What I failed to recognize was that there was an entire other set of  insidious ferrell emotions I had not yet dealt with, mainly because early on I was not yet emotionally sophisticated enough- my emotional intelligence had not yet risen to a certain threshold. Those initial five years were spent mastering fear, panic, and insecurity while anger, jealousy, and rage went unattended. This was largely because they didn't rear their ugly little heads when I was busy struggling with jump starting my life- learning to crawl, if you will. Back then I was simply  happy to be alive and sober. Well, now my life is moving, and gaining momentum. I'm now settled into a job I really like and which affords me the kind of free time I always fantasized about. I'm in a relationship which could easily have sprung the passages of the world's most distinguished love poets. I'm digging my new city, my new house to-be, and expanding new friendships.
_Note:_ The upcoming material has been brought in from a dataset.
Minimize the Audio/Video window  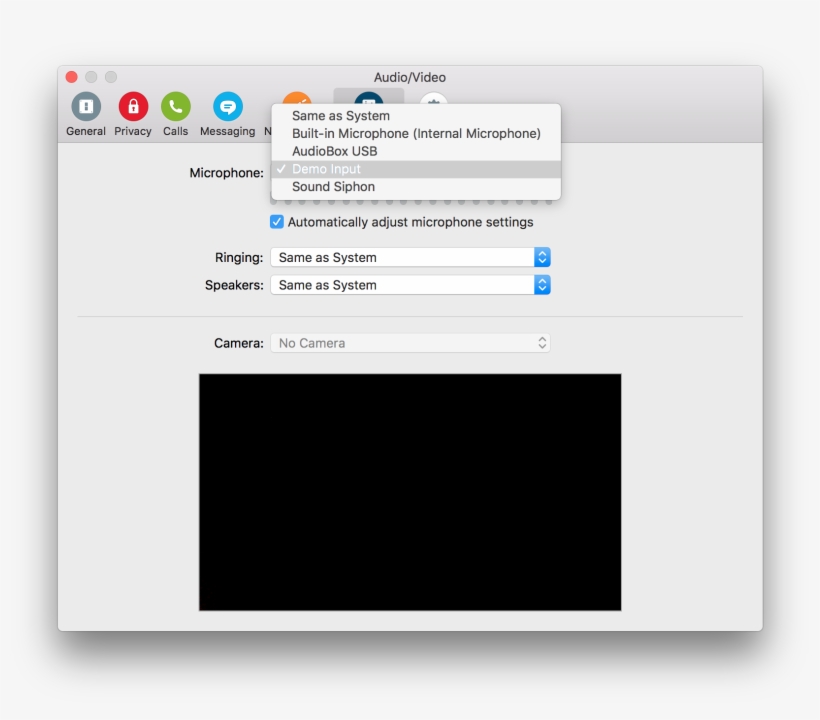tap(91, 77)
So where has all this rage come from? WTF? The feeling pops up suddenly and at the most unexpected times. Triggered mainly by memories of my still absent children, it has supplanted self-pity as my go-to.  If I confront and beat it back through a tenth step it only resurfaces somewhere else in my day, my life. I'm engaged in a continuous game of emotional whack-a-mole. What precipitated this? Was it all the 2021 change, or have I simply leveled up to handle more complex situations (which used to baffle me)?

Maybe I need to work more on pride. Dammit, I've come so far- how do they NOT SEE this? Can't they see I'm in long-term alcoholic remission, improving myself, my life, growing, trying? Or was November 4th 2016 the day my children gave up on me forever? If that's the case, I'm beyond pissed. I'm raging. And although more "satisfying" an emotion than self-pity, it is not less obstructive to advancement in sobriety.

The rage I feel is creating a delay in my ascendancy. Until I get a grip on it, and pull out the tools of recovery to repair it, I will not advance. So here I am, for the moment, stuck. And boy am I pissed.